So socialism is apparently not concerned with people, who are advised to put their faith in "liberals"/ radical centrists/ extreme fullbacks/ whatever. This bandying about and repackaging of ideological catchwords is the bane of our "postmodern" world, where there are no longer any truths, only interpretations. What we are left with are the Santorums on the "right" and the Obamas on the "left" fighting over divisive social issues , such as gay marriage, abortion, anti-piracy copyright laws, and just how minimal should be state support for health and education, where no candidate (except the court jester Paul) is allowed to question the fundamentals of the system.
And what is this
playing field really? Karl Polyani in the 1950s clearly saw that capitalism, by
turning labour, land and money itself into commodities, was creating a soulless
system which would need strong state control to prevent its inhuman nature from
destroying the world. This advice was irretrievably lost over the past two
decades with the fusion of left and right in the oxymoronic "extreme centre", extreme in its implicit embrace of neoliberalism (which has
very little to do with Clegg's idol John Stuart Mills), where traditional
solutions such as socialism or paternalistic conservatism are excluded.

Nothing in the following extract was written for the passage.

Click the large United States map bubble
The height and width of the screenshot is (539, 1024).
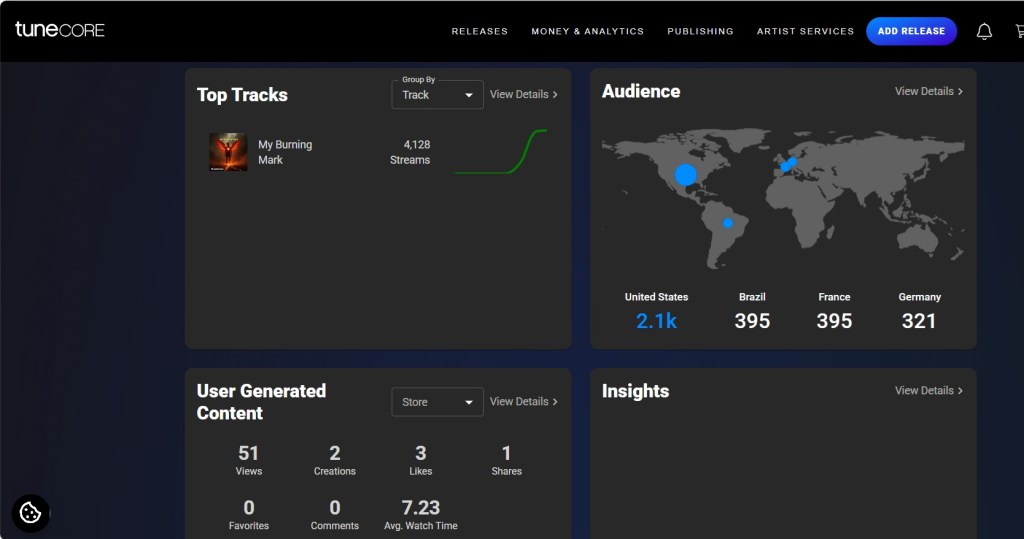pyautogui.click(x=685, y=175)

Foreign (read: military) policy is also excluded, as the
empire requires strict obedience by both its postmodern NATO halfbacks and its
neocolonial goalkeepers, so that its market authoritarian team wins. The
game has proved to be lethal for all concerned, with a change of strategy no
longer possible via the electoral process, now the plaything of the so-called
radical centre. According to Tariq Ali, democracy "is being hollowed out" in
the West under neoliberalism, which is hostile to "even social democratic
parties".
Whether the Obamas
and Santorums, both supporters of the spectacularly failing tactics of Team
Empire, are "deeply" bad to begin with or merely corrupted by the lure of power
and money is moot. They are blinkered by cheerleader Thatcher's "TINA!" (There Is
No Alternative). She meant "no alternative to capitalism" -- bad enough -- but to
make matters worse, AIPAC et al have made sure that "and Israel" was added to
the equation, making the enemy teams all those who
protest the rigged game in the Middle East .
The Republican
strategy to attack a Teflon Obama (besides gay/abortion charges) has been to
suggest, as did Romney after New Hampshire, that Obama doesn't believe in
American greatness, and that of course Mitt et al do. That cheerleading is as
close as a US
politician gets to foreign policy these days. But that has been the tired
Republican cheer since Ronald Reagan ran against Jimmy Carter.